How I Built a Publishing Stack for AI Search
I spent twelve years in ad tech. Banners to email to mobile to social — I watched attention move from one interface to the next, and I watched the infrastructure scramble to keep up.
When OpenAI announced they were putting ads in ChatGPT, that told me something specific: ChatGPT had become a place where people go to find things. Not just to mess around with a chatbot — to actually look stuff up, compare options, make decisions. The same behavior that used to happen on Google.
And it's not just ChatGPT. Perplexity is growing fast. Gemini is baked into Google's search results now — AI Overviews are pulling answers directly into the page before anyone clicks a link.
Discovery is moving from "search and scan" to "ask and get an answer."
The difference between getting ranked and getting cited
Here's what tripped me up at first.

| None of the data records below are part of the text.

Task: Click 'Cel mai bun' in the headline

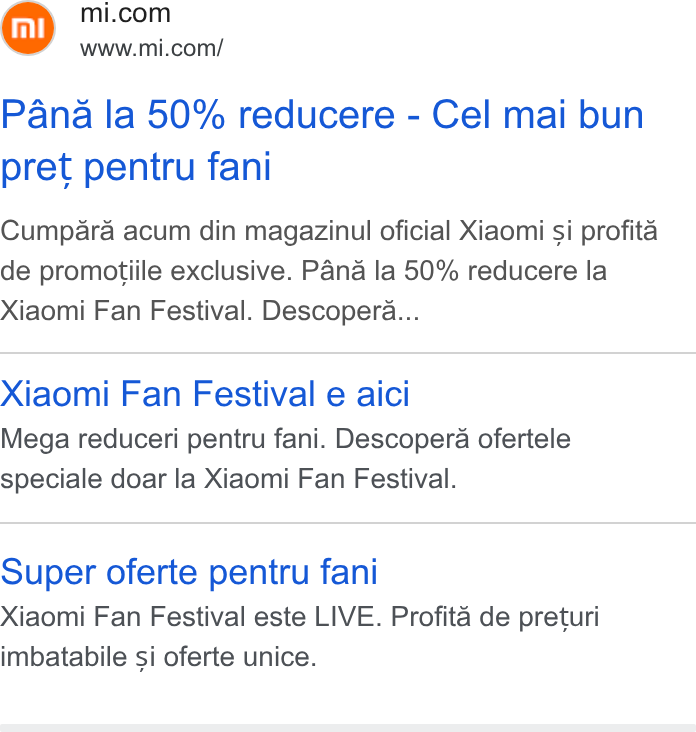Action: (x=538, y=115)
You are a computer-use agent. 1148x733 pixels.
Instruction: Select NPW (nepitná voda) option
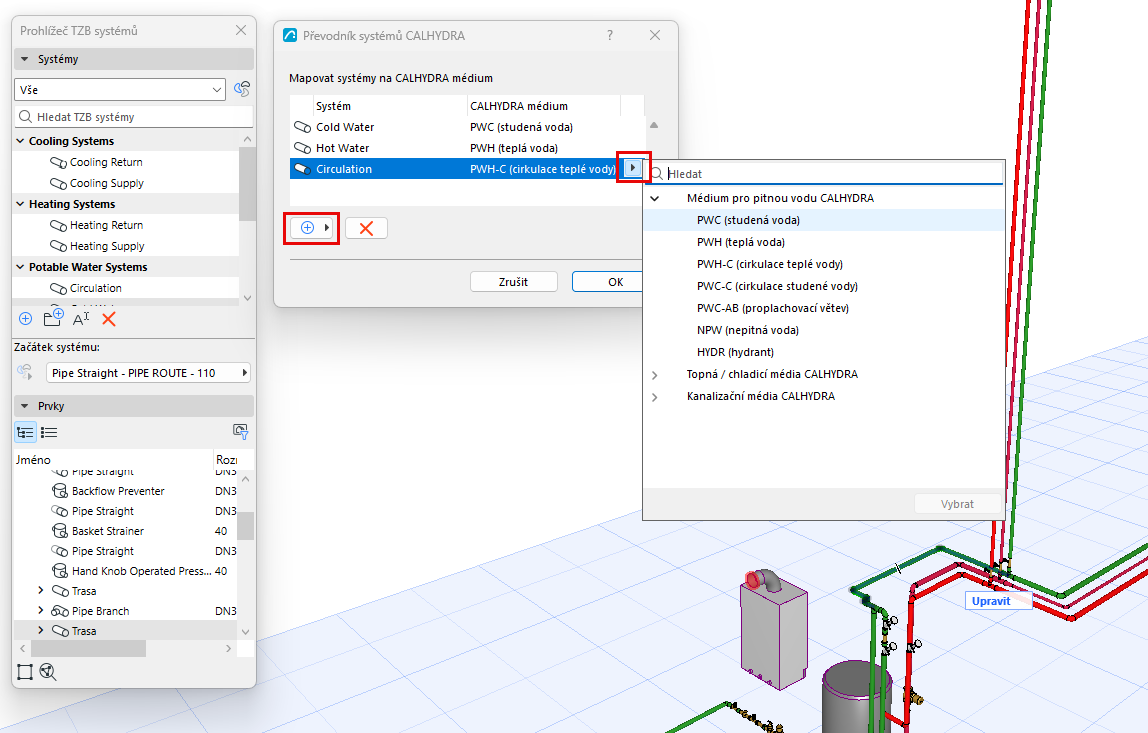748,330
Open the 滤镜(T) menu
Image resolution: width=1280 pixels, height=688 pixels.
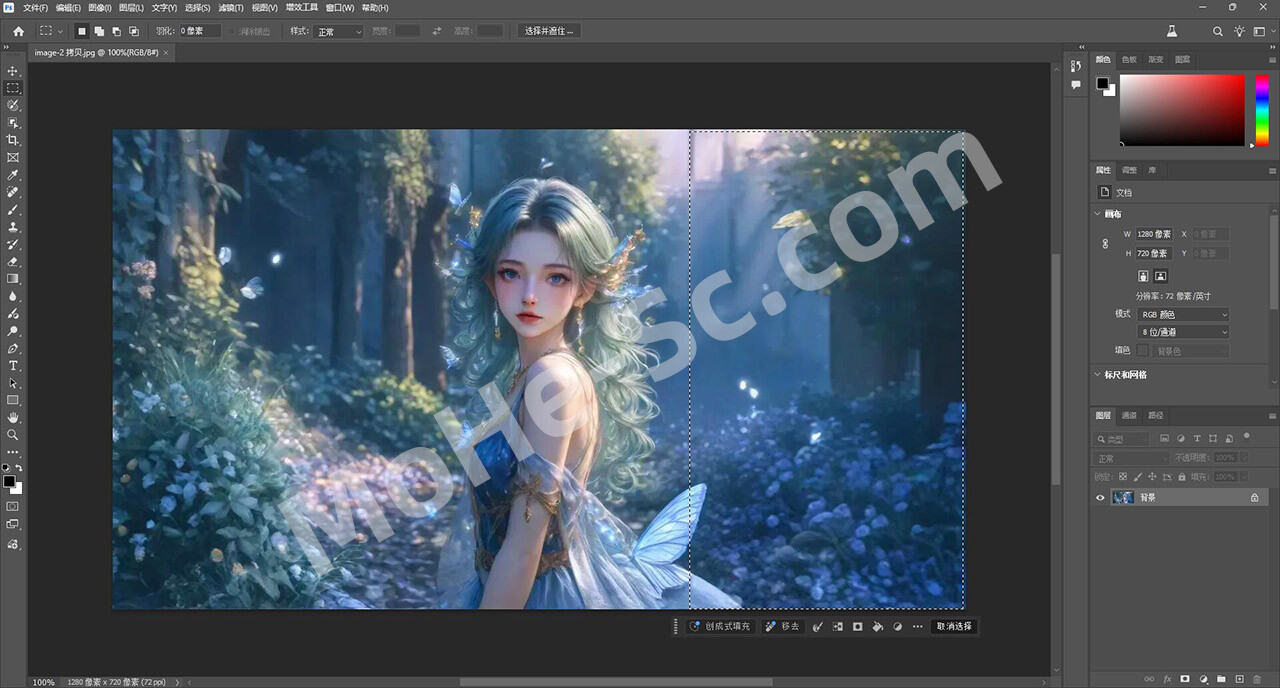[x=231, y=7]
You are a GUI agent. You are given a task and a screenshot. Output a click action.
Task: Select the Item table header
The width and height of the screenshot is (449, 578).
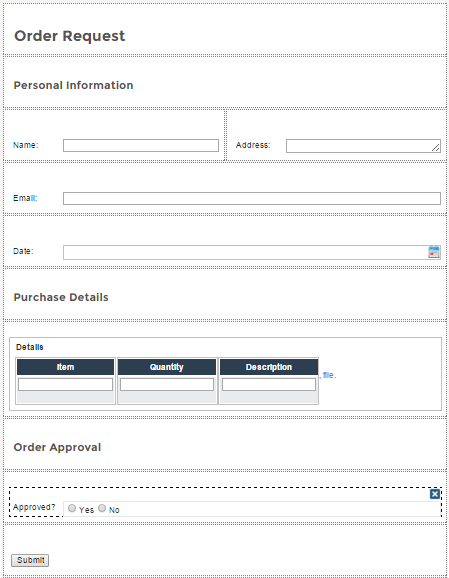[x=65, y=367]
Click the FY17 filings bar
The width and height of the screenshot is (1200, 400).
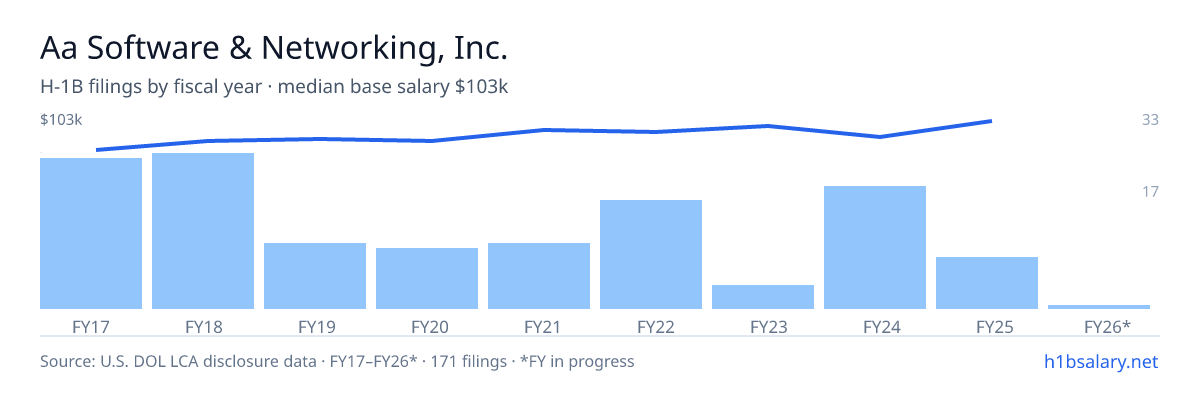coord(91,233)
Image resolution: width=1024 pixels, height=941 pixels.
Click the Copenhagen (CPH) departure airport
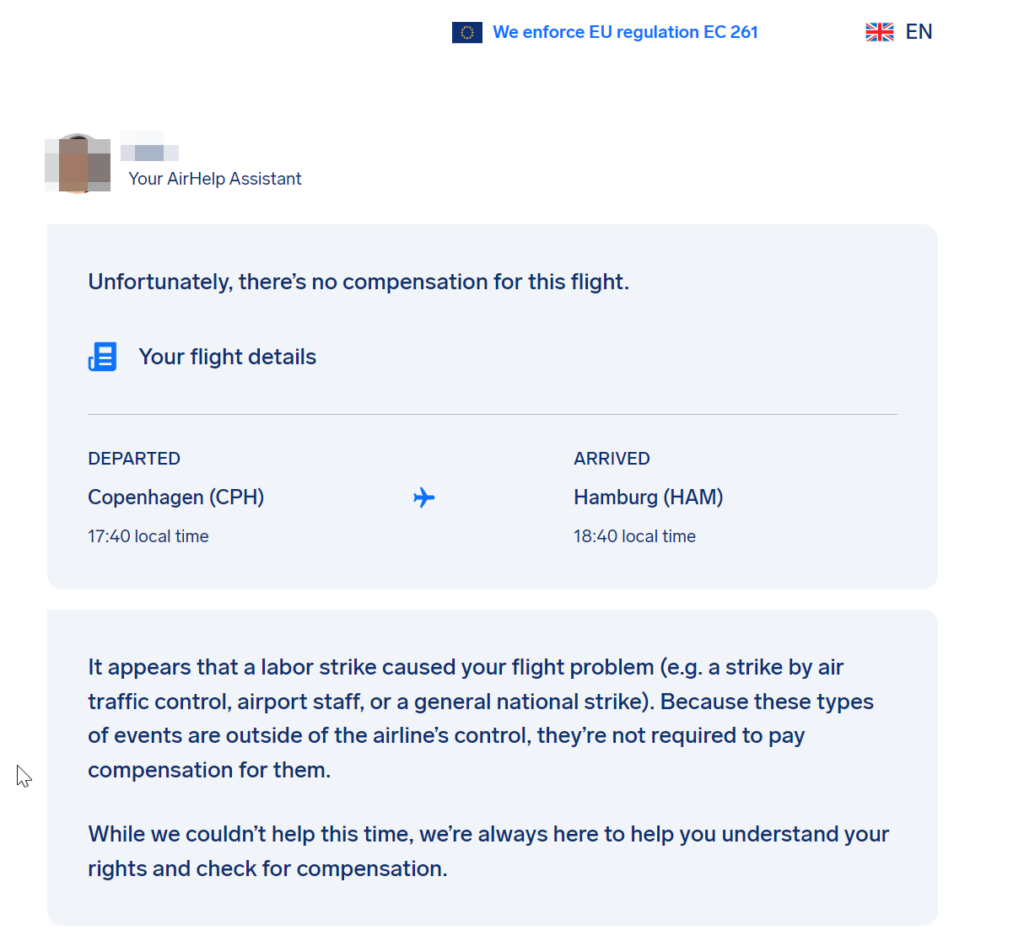pyautogui.click(x=176, y=498)
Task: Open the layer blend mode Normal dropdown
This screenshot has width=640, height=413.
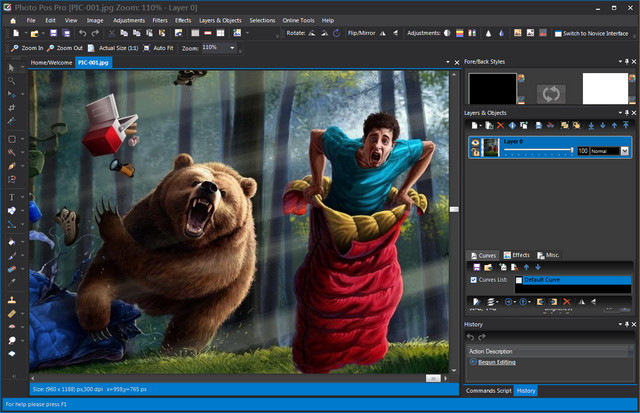Action: tap(624, 151)
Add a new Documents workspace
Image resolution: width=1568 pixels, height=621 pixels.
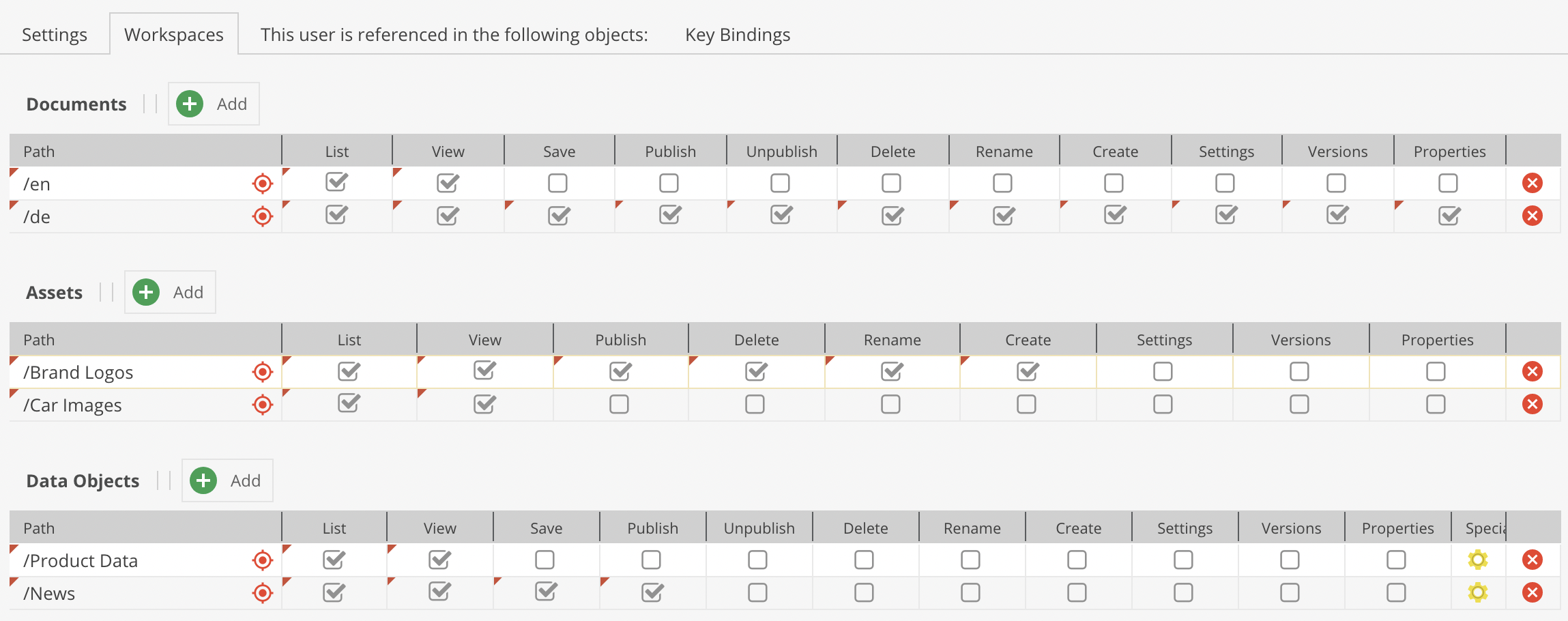point(214,104)
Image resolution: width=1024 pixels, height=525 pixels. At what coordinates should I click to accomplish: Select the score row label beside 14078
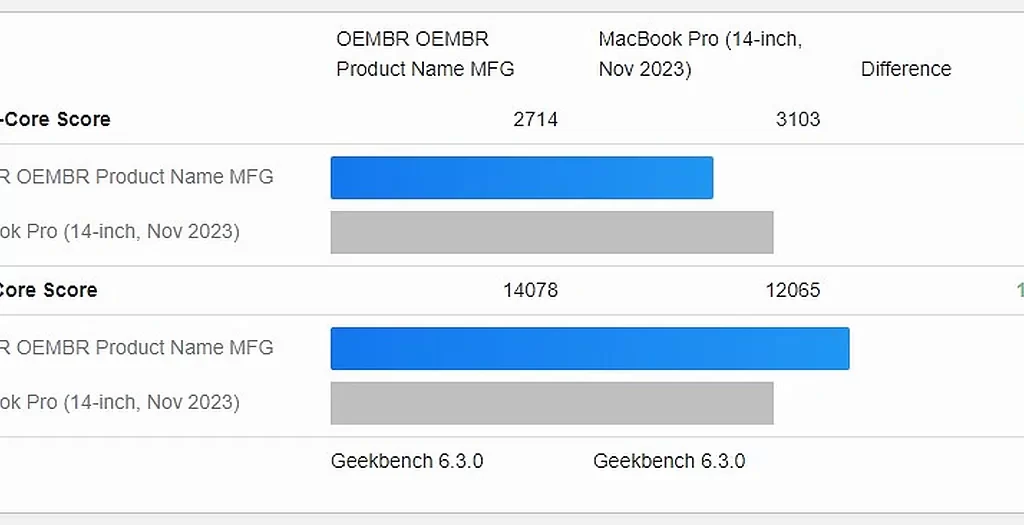(50, 290)
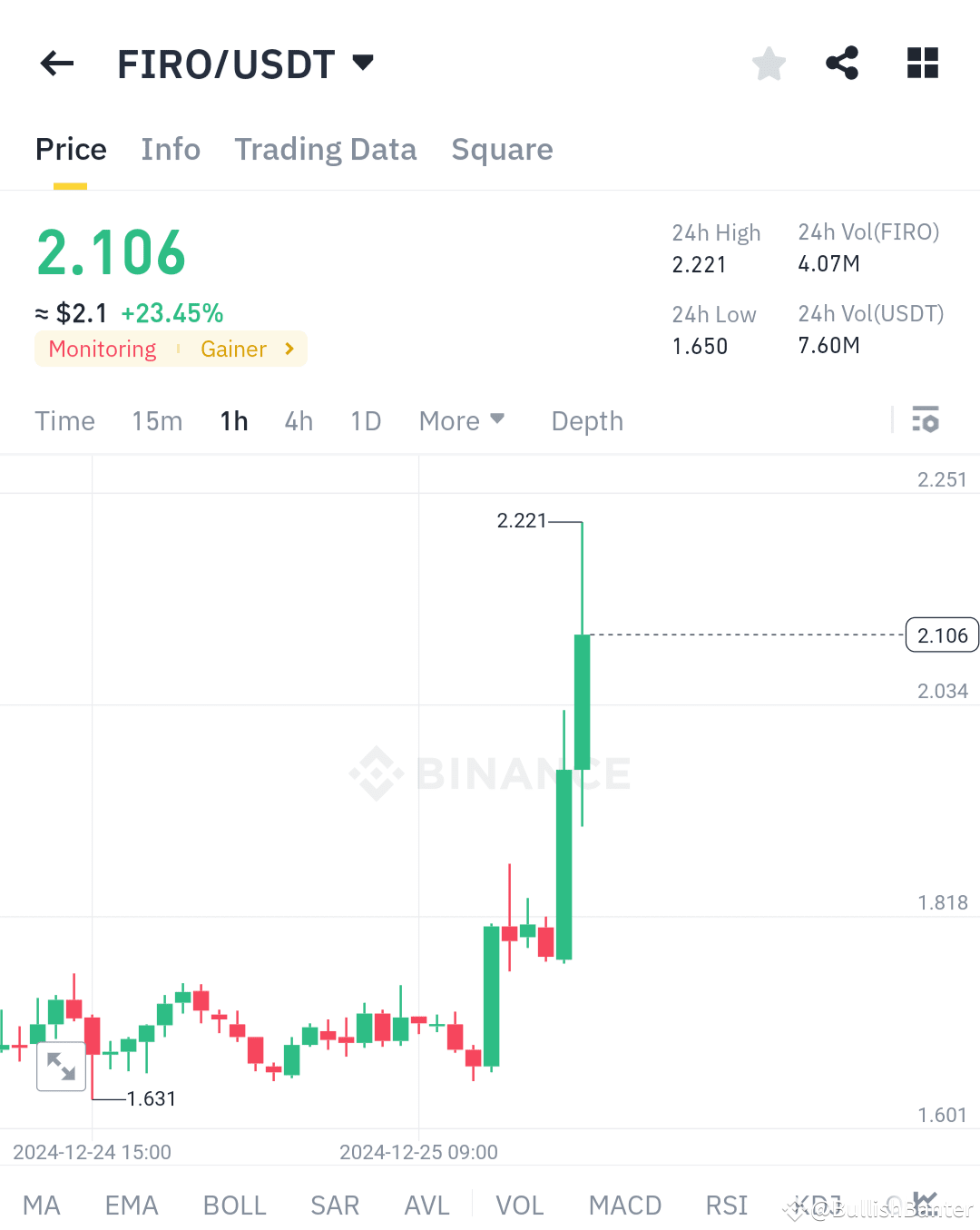Screen dimensions: 980x1230
Task: Enable the MA indicator
Action: pyautogui.click(x=41, y=1205)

I assumed SEO and AEO were basically the same problem. They're not.
SEO is about convincing Google's crawler to rank your page. AEO — Answer Engine Optimization — is about giving an AI engine enough structured information that it decides to cite you. To pull a line from your article and put it in front of someone as the answer to their question.
When an AI doesn't cite you, it doesn't just skip you. It paraphrases your ideas using someone else's content. There's no "page 2" to check — you're either in the answer or you're not.
What I actually built
I wanted to understand this problem by building for it, so I built the publishing infrastructure around it.
Every article goes through a pipeline that handles 13 AEO signals automatically. Here's what that looks like.
There's a schema layer — FAQ Schema, NewsArticle, BreadcrumbList, Organization, SpeakableSpecification — all injected as JSON-LD. This tells an AI engine "here's exactly what this article is, who wrote it, what it covers, and which parts you can extract."
Then there's the discovery layer. I built an llms.txt file — basically robots.txt for AI crawlers — that tells language models what the site is and where to look. There's a companion llms-full.txt that regenerates from the database on every request, so AI engines always have a current index. Plus a Google News sitemap for anything time-sensitive.
And then the part I haven't seen elsewhere: content enrichment. Every article gets its key points extracted as structured data. Actionable insights get segmented by audience. Companies and people mentioned in the article get tagged as entities. All of this lives in structured database fields, not buried in HTML paragraphs. It's machine-readable by design.
It's not fully hands-off — I'm still the human in the loop, reviewing output and catching the spots where the AI gets it wrong. But the pipeline handles the heavy lifting. There are self-healing properties built in — quality gates that catch bad HTML, citation audits that strip fabricated URLs, schema validation that runs before anything goes live.
It's not perfect yet. But it's close enough that the default output is publishable, and my job is mostly tightening the edges.
What I'm still figuring out
AI engines are building their trust graphs right now. They're learning which domains to cite, which sources to trust, which content to pull from. I don't know exactly how that shakes out long-term.
What I do know is that the infrastructure I built gives me a way to measure it. Real-time visibility tracking across ChatGPT, Perplexity, Claude, and Gemini — so I can see what's working and what isn't, instead of guessing.
That's the part I care about most. Not the prediction. The measurement.